--- The problem ---
Beginning with the line that holds "Click the 74HC86 chip at bottom left", copy each line exactly through the end of the entries, but leave the pictures out.
+++ Extracted records +++
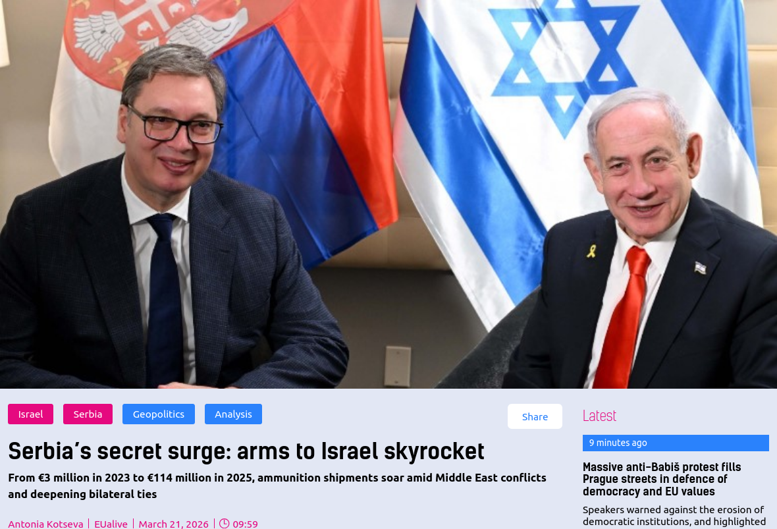
Task: Click the '9 minutes ago' timestamp bar
Action: click(676, 443)
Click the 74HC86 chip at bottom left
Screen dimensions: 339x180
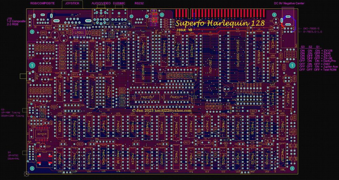click(x=60, y=159)
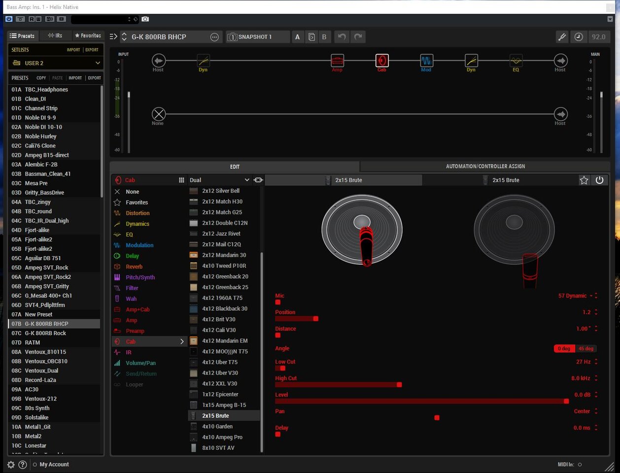Viewport: 620px width, 473px height.
Task: Toggle the cab block bypass power button
Action: point(599,180)
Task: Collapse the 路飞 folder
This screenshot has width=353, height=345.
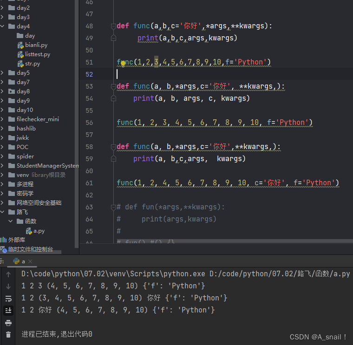Action: (3, 212)
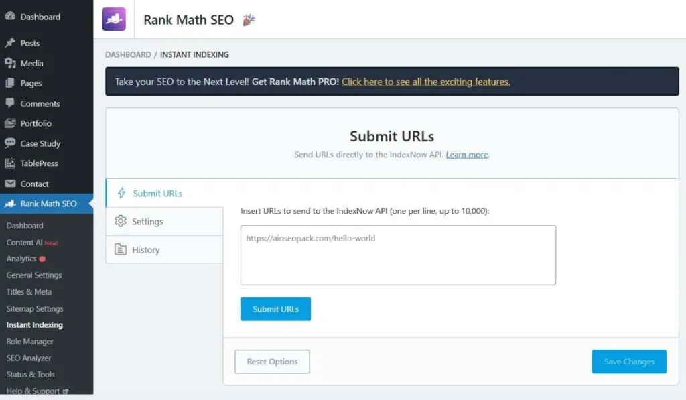686x400 pixels.
Task: Click the Reset Options button
Action: tap(272, 361)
+++
--- Answer to the problem ---
Click the 74HC86 chip at bottom left
Screen dimensions: 339x180
click(x=60, y=159)
Viewport: 620px width, 473px height.
Task: Toggle the cab block bypass power button
Action: point(599,180)
Task: Collapse the 路飞 folder
This screenshot has width=353, height=345.
Action: (3, 212)
686x400 pixels.
Task: Click the Reset Options button
Action: tap(272, 361)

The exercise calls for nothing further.